O Carcinoma Hepatocelular (CHC) é o tipo mais comum de câncer primário de fígado e uma das principais causas de morte por câncer globalmente. A infecção crônica pelo vírus da hepatite B (HBV) é um dos fatores de risco mais significativos para o desenvolvimento de CHC, especialmente em regiões endêmicas. O HBV induz inflamação crônica, fibrose e cirrose, além de integrar seu DNA no genoma do hospedeiro, promovendo um ambiente propício para a oncogênese. Para pacientes com CHC relacionado à infecção crônica pelo HBV que recebem tratamento local com intenção curativa (como ressecção cirúrgica, ablação por radiofrequência ou transplante hepático), a terapia antiviral desempenha um papel crucial. Estudos demonstram que a supressão da replicação viral com análogos de nucleosídeos/nucleotídeos (como entecavir ou tenofovir) pode trazer benefícios clínicos importantes. Especificamente, a terapia antiviral pós-tratamento curativo do CHC em pacientes com HBV crônico tem sido associada à redução da taxa de recorrência do tumor e ao aumento da sobrevida global. Isso ocorre porque a supressão viral diminui a atividade inflamatória e a progressão da doença hepática subjacente, que são fatores de risco para o desenvolvimento de novos focos tumorais. Residentes devem estar cientes da importância de iniciar ou manter a terapia antiviral nesses pacientes para otimizar os resultados a longo prazo.
A infecção crônica pelo HBV é um dos principais fatores de risco para o desenvolvimento de CHC, devido à inflamação crônica, fibrose e integração do DNA viral no genoma do hospedeiro, que promovem oncogênese.

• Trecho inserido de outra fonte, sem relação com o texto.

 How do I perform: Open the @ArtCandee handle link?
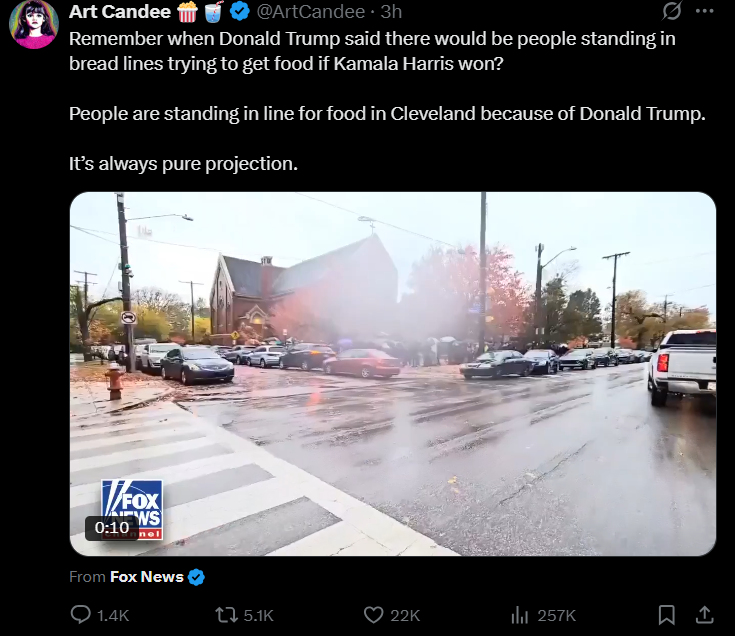(310, 12)
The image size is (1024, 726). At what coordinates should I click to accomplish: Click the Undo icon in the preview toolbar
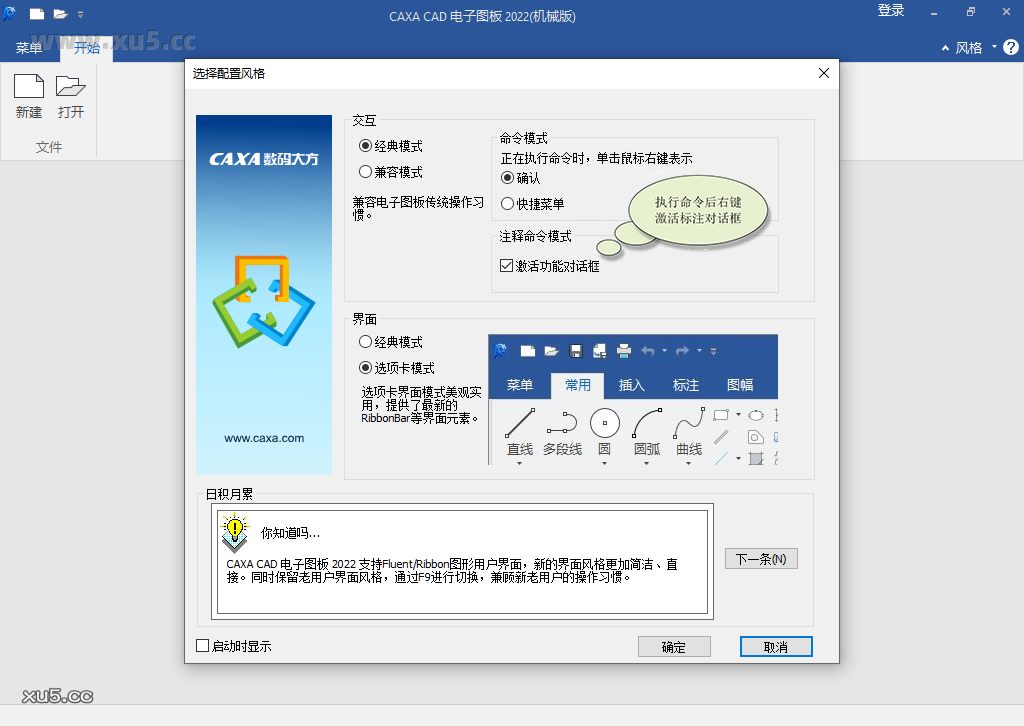(x=649, y=351)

A terapia antiviral suprime a replicação do HBV, reduzindo a inflamação hepática crônica e a progressão da fibrose, o que diminui o risco de novas lesões hepatocelulares e, consequentemente, a recorrência do CHC.
Os principais antivirais são os análogos de nucleosídeos/nucleotídeos, como entecavir e tenofovir, que são altamente eficazes na supressão da replicação viral e na melhora do prognóstico hepático.